An array of objects, each representing a sheet in the Excel file. Each sheet object has the following properties:

  • name (string, required): The name of the sheet in the Excel file.
  • columns (array of objects, required): Specifies the columns to be processed in the sheet. Each column object can have one of two structures:
    • Standard column:
      • name (string): The name of the column in the Excel file.
    • Name-value pair column:
      • name_from (string): The name of the column containing the attribute names.
      • value_from (string): The name of the column containing the attribute values.
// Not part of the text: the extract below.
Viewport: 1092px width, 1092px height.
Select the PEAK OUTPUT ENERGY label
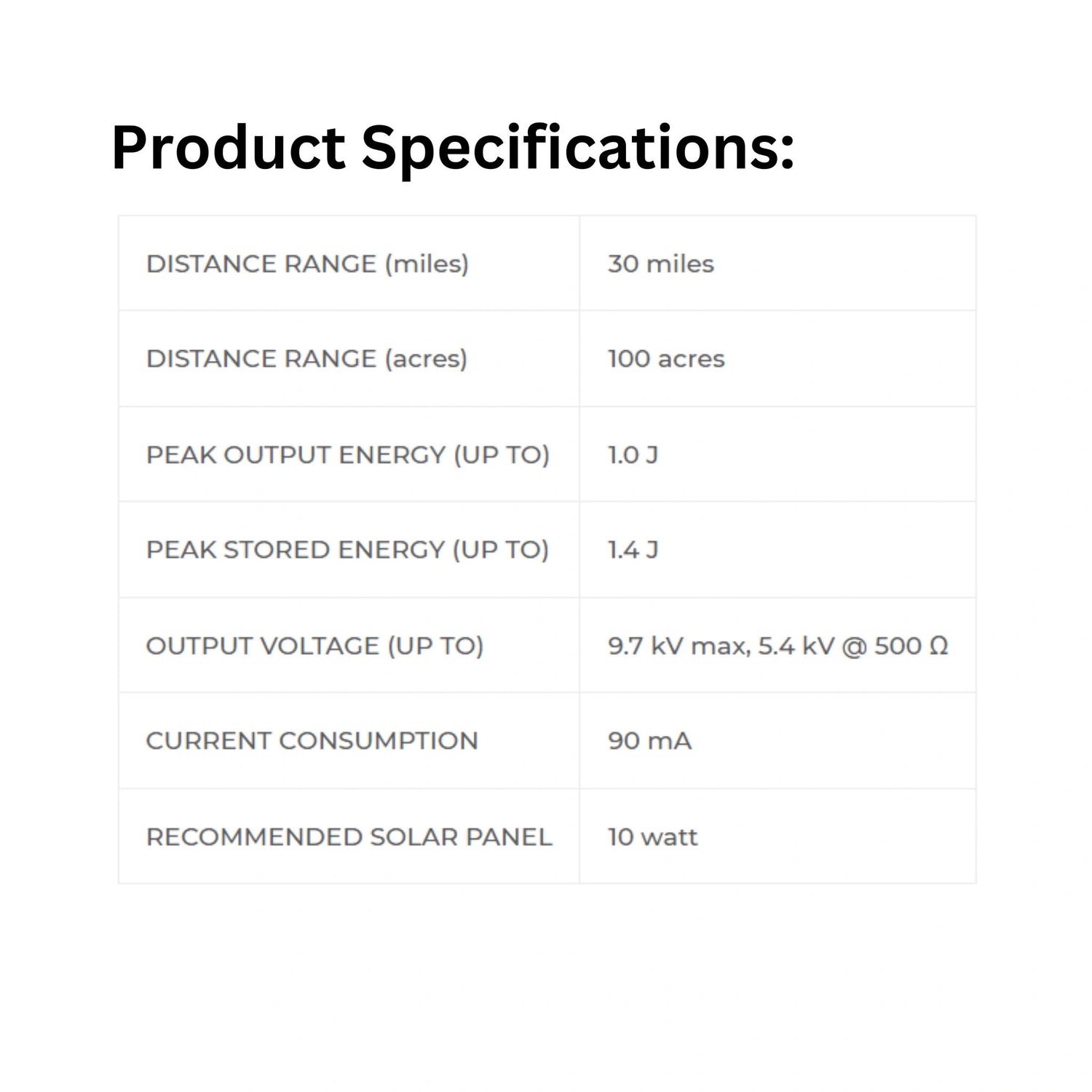click(x=347, y=455)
        You cannot use name and name_from/value_from in the same column object.

         
  • skip_rows (integer, optional): The number of rows to skip at the beginning of the sheet. Useful for files with header information at the top.
  • drop_duplicated_columns (boolean, optional, default: false): When set to true, it removes duplicate columns across multiple sheets. This is useful when the same information appears in multiple sheets.
  • join (object, optional): Specifies how this sheet should be joined with the previous sheet. Properties include:
    • on (array of strings): The column(s) to join on.
    • how (string): The type of join to perform (e.g., "left", "right", "inner", "outer").
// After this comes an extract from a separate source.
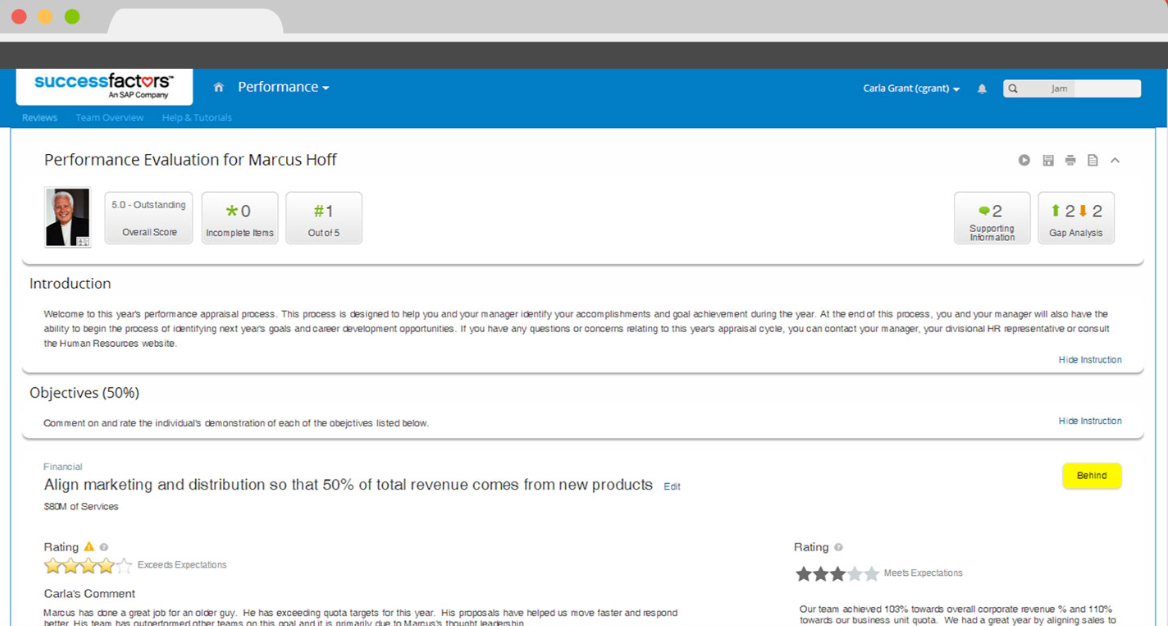Set Carla's rating to five stars
Screen dimensions: 1168x626
(124, 564)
      For more information on the join options, please refer to the Pandas docs as this is what is used behind the scenes.

       
  • required (boolean, optional, default: true): Indicates whether this sheet must be present in the Excel file for the format to match.

Unique_columns (optional)

An array of strings representing the column names that serve as unique identifiers across all sheets. These columns are typically used for joining data between sheets.

Configuration Example

Here's an example configuration demonstrating various features:

{
  "params": {
    "sheets": [
      {
        "name": "Products",
        "columns": [
          { "name": "ProductID" },
          { "name": "ProductName" },
          { "name": "Category" }
        ],
        "skip_rows": 2,
        "required": true
      },
      {
        "name": "Attributes",
        "columns": [
          { "name": "ProductID" },
          { "name_from": "AttributeName_3", "value_from": "AttributeValue_3" }
        ],
        "drop_duplicated_columns": true,
        "join": {
          "on": ["ProductID"],
          "how": "left"
        }
      }
    ],
    "unique_columns": ["ProductID"]
  }
}

Use case

Consider a Custom Input Format that specifies:

{
  "sheets": [
    {
      "name": "01_COMMERCE",
      "columns": ["REFCIALE", "LIBELLE240", "LIBELLE80", "GTIN13", null],
      "required": true
    },
    {
      "name": "02_LOGISTIQUE",
      "columns": ["MARQUE", "REFCIALE", null],
      "required": true,
      "join": {
        "on": ["REFCIALE"],
        "how": "left"
      }
    }
  ],
  "unique_columns": ["REFCIALE"]
}

This format will:

  1. Match files containing sheets named "01_COMMERCE" and "02_LOGISTIQUE".
  2. Ensure specified columns exist in each sheet.
  3. Include all columns from both sheets in the final dataset (due to the null in columns).
  4. Join the "02_LOGISTIQUE" sheet to "01_COMMERCE" using a left join on the "REFCIALE" column.

Implications for what’s next in the job

  • The resulting dataframe used in jobs will contain only the data specified by the Custom Input Format.
  • By removing null entries from the columns list, you can restrict the dataframe to only specified columns.